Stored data
******
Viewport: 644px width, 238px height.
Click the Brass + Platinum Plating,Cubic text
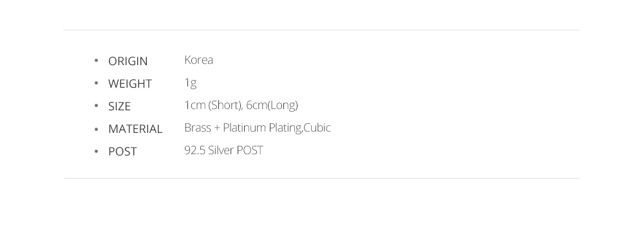(x=257, y=128)
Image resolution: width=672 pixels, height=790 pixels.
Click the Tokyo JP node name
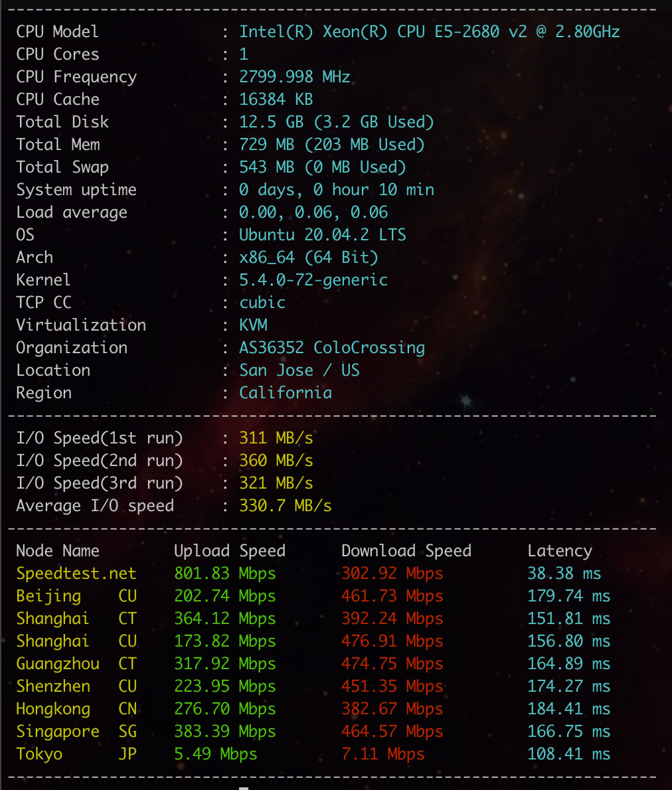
******
● Problem
Repeat exactly the lines from the one containing "Click the Brass + Platinum Plating,Cubic text" through the last line of the records above, both included, and leave out the pictures.

● Solution to this task
Click the Brass + Platinum Plating,Cubic text
(x=257, y=128)
Image resolution: width=672 pixels, height=790 pixels.
Click the Tokyo JP node name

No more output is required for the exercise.